**EXERCISE DESCRIPTION**. Reproduce the listing below word for word and exclude any picture.

**EXTRACTED RECORDS**.

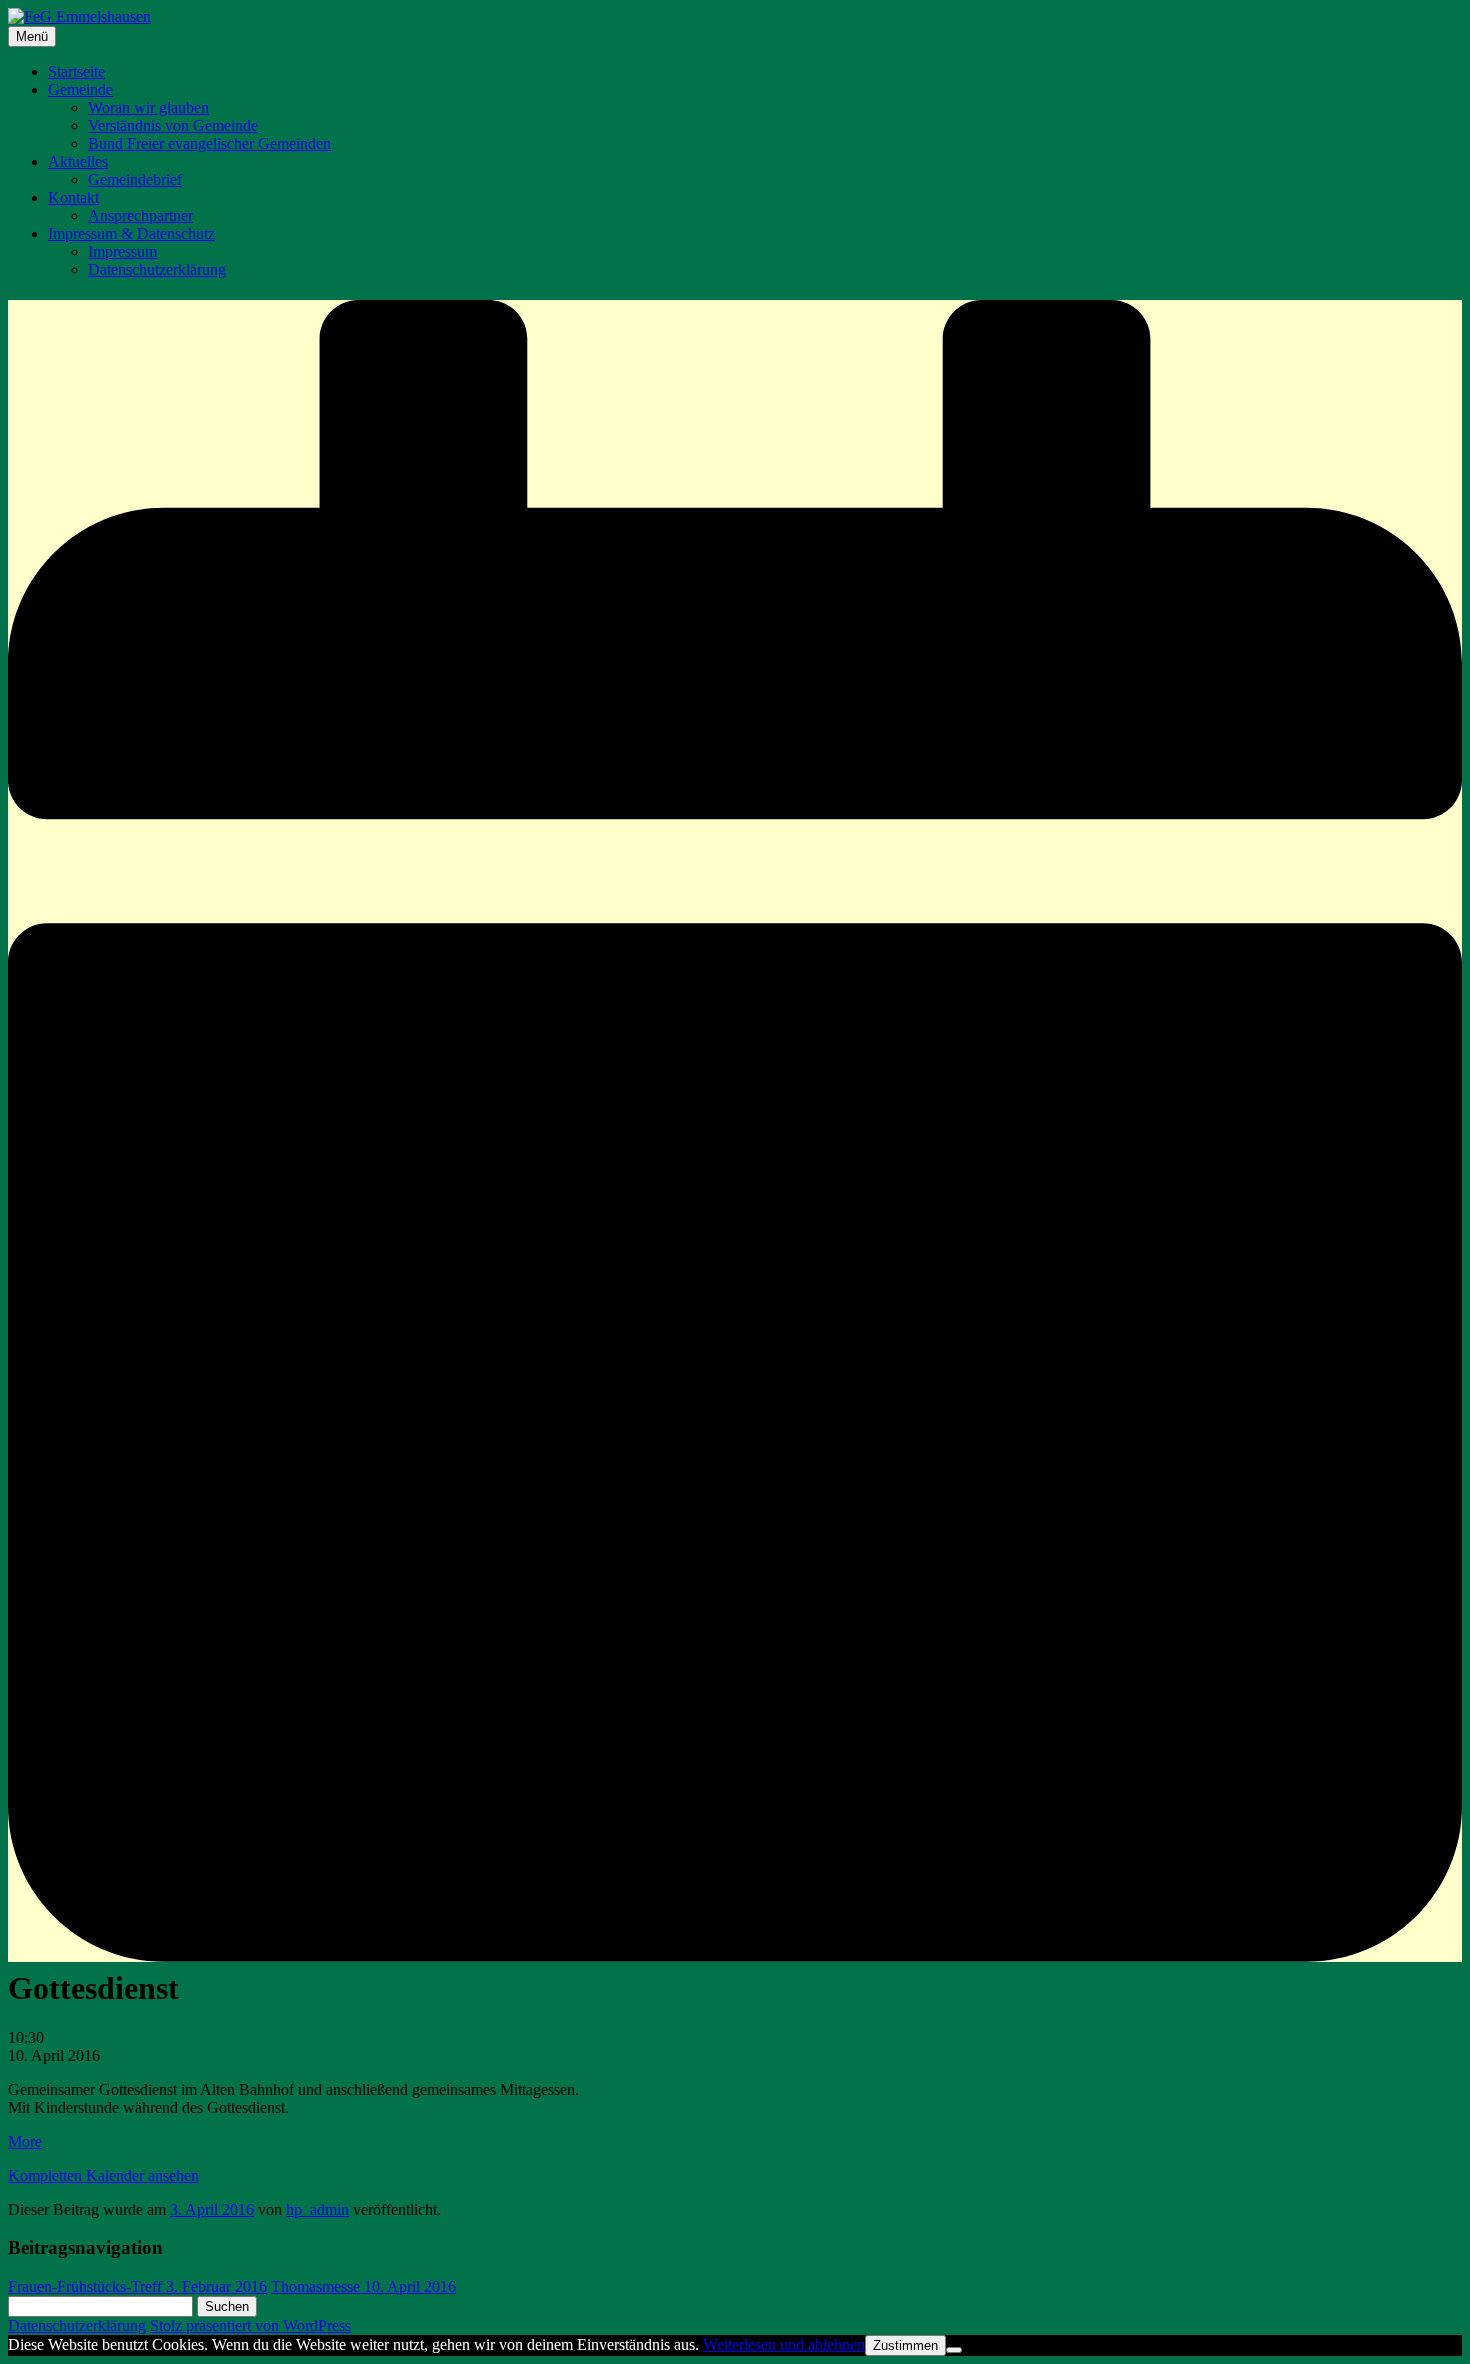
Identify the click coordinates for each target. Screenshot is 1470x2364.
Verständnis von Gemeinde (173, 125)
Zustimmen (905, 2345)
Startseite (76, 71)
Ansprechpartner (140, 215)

**WRITTEN ANSWER**.
Identify the click coordinates for each target. Screenshot is 1470x2364.
Verständnis von Gemeinde (173, 125)
Zustimmen (905, 2345)
Startseite (76, 71)
Ansprechpartner (140, 215)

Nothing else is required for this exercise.